Write out every entry exactly as it stands.

────

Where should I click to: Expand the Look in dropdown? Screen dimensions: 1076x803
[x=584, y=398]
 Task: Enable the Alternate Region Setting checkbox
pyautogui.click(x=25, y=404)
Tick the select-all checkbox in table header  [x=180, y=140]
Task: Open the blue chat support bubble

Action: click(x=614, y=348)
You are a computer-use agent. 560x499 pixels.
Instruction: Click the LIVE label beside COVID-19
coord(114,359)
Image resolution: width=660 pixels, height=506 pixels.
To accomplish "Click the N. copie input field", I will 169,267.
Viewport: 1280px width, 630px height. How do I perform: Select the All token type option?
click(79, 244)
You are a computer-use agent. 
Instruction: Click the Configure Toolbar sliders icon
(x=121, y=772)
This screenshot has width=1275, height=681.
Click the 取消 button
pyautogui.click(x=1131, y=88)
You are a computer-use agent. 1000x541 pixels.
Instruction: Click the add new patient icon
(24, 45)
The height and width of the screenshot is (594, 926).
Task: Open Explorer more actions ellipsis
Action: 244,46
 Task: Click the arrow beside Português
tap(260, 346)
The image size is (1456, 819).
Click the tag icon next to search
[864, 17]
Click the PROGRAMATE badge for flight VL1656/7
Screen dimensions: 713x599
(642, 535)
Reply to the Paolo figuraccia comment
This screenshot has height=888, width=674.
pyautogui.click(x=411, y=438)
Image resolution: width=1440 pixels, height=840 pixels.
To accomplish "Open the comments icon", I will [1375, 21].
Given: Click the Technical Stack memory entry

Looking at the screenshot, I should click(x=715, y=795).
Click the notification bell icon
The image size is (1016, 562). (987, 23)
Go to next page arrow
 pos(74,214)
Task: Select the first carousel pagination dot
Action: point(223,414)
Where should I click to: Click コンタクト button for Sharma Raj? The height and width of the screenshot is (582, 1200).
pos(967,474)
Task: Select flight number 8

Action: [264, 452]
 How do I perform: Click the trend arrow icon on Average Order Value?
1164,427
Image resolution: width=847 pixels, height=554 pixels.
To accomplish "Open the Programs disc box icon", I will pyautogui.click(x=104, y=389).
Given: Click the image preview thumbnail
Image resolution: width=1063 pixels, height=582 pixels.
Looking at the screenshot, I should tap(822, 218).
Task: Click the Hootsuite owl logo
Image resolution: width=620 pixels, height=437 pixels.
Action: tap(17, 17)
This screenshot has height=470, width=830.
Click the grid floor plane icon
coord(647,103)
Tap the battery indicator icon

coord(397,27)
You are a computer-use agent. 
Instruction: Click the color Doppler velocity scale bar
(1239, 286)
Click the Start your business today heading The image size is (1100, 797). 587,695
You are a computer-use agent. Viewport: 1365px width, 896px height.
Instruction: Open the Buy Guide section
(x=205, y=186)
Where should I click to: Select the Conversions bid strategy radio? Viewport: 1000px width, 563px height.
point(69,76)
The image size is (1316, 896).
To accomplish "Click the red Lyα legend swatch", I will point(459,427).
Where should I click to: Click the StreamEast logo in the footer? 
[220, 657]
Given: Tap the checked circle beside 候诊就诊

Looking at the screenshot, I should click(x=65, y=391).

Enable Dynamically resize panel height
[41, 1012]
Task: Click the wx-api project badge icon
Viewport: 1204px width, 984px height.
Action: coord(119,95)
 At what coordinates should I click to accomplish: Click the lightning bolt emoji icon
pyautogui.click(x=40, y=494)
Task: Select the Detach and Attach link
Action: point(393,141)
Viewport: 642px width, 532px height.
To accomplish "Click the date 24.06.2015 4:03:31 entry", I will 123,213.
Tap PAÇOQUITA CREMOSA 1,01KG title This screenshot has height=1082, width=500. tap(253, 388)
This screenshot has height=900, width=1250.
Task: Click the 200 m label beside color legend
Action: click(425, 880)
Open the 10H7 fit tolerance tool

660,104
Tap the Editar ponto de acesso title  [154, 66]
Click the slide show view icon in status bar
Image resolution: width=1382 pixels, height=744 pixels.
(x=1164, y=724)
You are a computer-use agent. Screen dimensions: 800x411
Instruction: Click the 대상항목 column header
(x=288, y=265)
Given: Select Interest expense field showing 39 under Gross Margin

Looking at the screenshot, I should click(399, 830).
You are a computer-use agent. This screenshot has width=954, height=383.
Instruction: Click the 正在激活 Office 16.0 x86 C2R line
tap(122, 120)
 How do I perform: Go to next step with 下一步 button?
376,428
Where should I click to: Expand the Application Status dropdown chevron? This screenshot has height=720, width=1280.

────

_Answer to the exercise:_
Where should I click to: Expand the Look in dropdown? Screen dimensions: 1076x803
[x=584, y=398]
 Task: Enable the Alternate Region Setting checkbox
pyautogui.click(x=25, y=404)
Tick the select-all checkbox in table header  [x=180, y=140]
Task: Open the blue chat support bubble

Action: click(x=614, y=348)
You are a computer-use agent. 560x499 pixels.
Instruction: Click the LIVE label beside COVID-19
coord(114,359)
Image resolution: width=660 pixels, height=506 pixels.
To accomplish "Click the N. copie input field", I will 169,267.
Viewport: 1280px width, 630px height. How do I perform: Select the All token type option?
click(79, 244)
You are a computer-use agent. 
Instruction: Click the Configure Toolbar sliders icon
(x=121, y=772)
This screenshot has width=1275, height=681.
Click the 取消 button
pyautogui.click(x=1131, y=88)
You are a computer-use agent. 1000x541 pixels.
Instruction: Click the add new patient icon
(24, 45)
The height and width of the screenshot is (594, 926).
Task: Open Explorer more actions ellipsis
Action: 244,46
 Task: Click the arrow beside Português
tap(260, 346)
The image size is (1456, 819).
Click the tag icon next to search
[864, 17]
Click the PROGRAMATE badge for flight VL1656/7
Screen dimensions: 713x599
(642, 535)
Reply to the Paolo figuraccia comment
This screenshot has height=888, width=674.
pyautogui.click(x=411, y=438)
Image resolution: width=1440 pixels, height=840 pixels.
To accomplish "Open the comments icon", I will [1375, 21].
Given: Click the Technical Stack memory entry

Looking at the screenshot, I should click(x=715, y=795).
Click the notification bell icon
The image size is (1016, 562). (987, 23)
Go to next page arrow
 pos(74,214)
Task: Select the first carousel pagination dot
Action: point(223,414)
Where should I click to: Click コンタクト button for Sharma Raj? The height and width of the screenshot is (582, 1200).
pos(967,474)
Task: Select flight number 8

Action: [264, 452]
 How do I perform: Click the trend arrow icon on Average Order Value?
1164,427
Image resolution: width=847 pixels, height=554 pixels.
To accomplish "Open the Programs disc box icon", I will pyautogui.click(x=104, y=389).
Given: Click the image preview thumbnail
Image resolution: width=1063 pixels, height=582 pixels.
Looking at the screenshot, I should tap(822, 218).
Task: Click the Hootsuite owl logo
Image resolution: width=620 pixels, height=437 pixels.
Action: tap(17, 17)
This screenshot has height=470, width=830.
Click the grid floor plane icon
coord(647,103)
Tap the battery indicator icon

coord(397,27)
You are a computer-use agent. 
Instruction: Click the color Doppler velocity scale bar
(1239, 286)
Click the Start your business today heading The image size is (1100, 797). 587,695
You are a computer-use agent. Viewport: 1365px width, 896px height.
Instruction: Open the Buy Guide section
(x=205, y=186)
Where should I click to: Select the Conversions bid strategy radio? Viewport: 1000px width, 563px height.
point(69,76)
The image size is (1316, 896).
To accomplish "Click the red Lyα legend swatch", I will point(459,427).
Where should I click to: Click the StreamEast logo in the footer? 
[220, 657]
Given: Tap the checked circle beside 候诊就诊

Looking at the screenshot, I should click(x=65, y=391).

Enable Dynamically resize panel height
[41, 1012]
Task: Click the wx-api project badge icon
Viewport: 1204px width, 984px height.
Action: coord(119,95)
 At what coordinates should I click to accomplish: Click the lightning bolt emoji icon
pyautogui.click(x=40, y=494)
Task: Select the Detach and Attach link
Action: point(393,141)
Viewport: 642px width, 532px height.
To accomplish "Click the date 24.06.2015 4:03:31 entry", I will 123,213.
Tap PAÇOQUITA CREMOSA 1,01KG title This screenshot has height=1082, width=500. tap(253, 388)
This screenshot has height=900, width=1250.
Task: Click the 200 m label beside color legend
Action: click(425, 880)
Open the 10H7 fit tolerance tool

660,104
Tap the Editar ponto de acesso title  [154, 66]
Click the slide show view icon in status bar
Image resolution: width=1382 pixels, height=744 pixels.
(x=1164, y=724)
You are a computer-use agent. Screen dimensions: 800x411
Instruction: Click the 대상항목 column header
(x=288, y=265)
Given: Select Interest expense field showing 39 under Gross Margin

Looking at the screenshot, I should click(399, 830).
You are a computer-use agent. This screenshot has width=954, height=383.
Instruction: Click the 正在激活 Office 16.0 x86 C2R line
tap(122, 120)
 How do I perform: Go to next step with 下一步 button?
376,428
Where should I click to: Expand the Application Status dropdown chevron? This screenshot has height=720, width=1280.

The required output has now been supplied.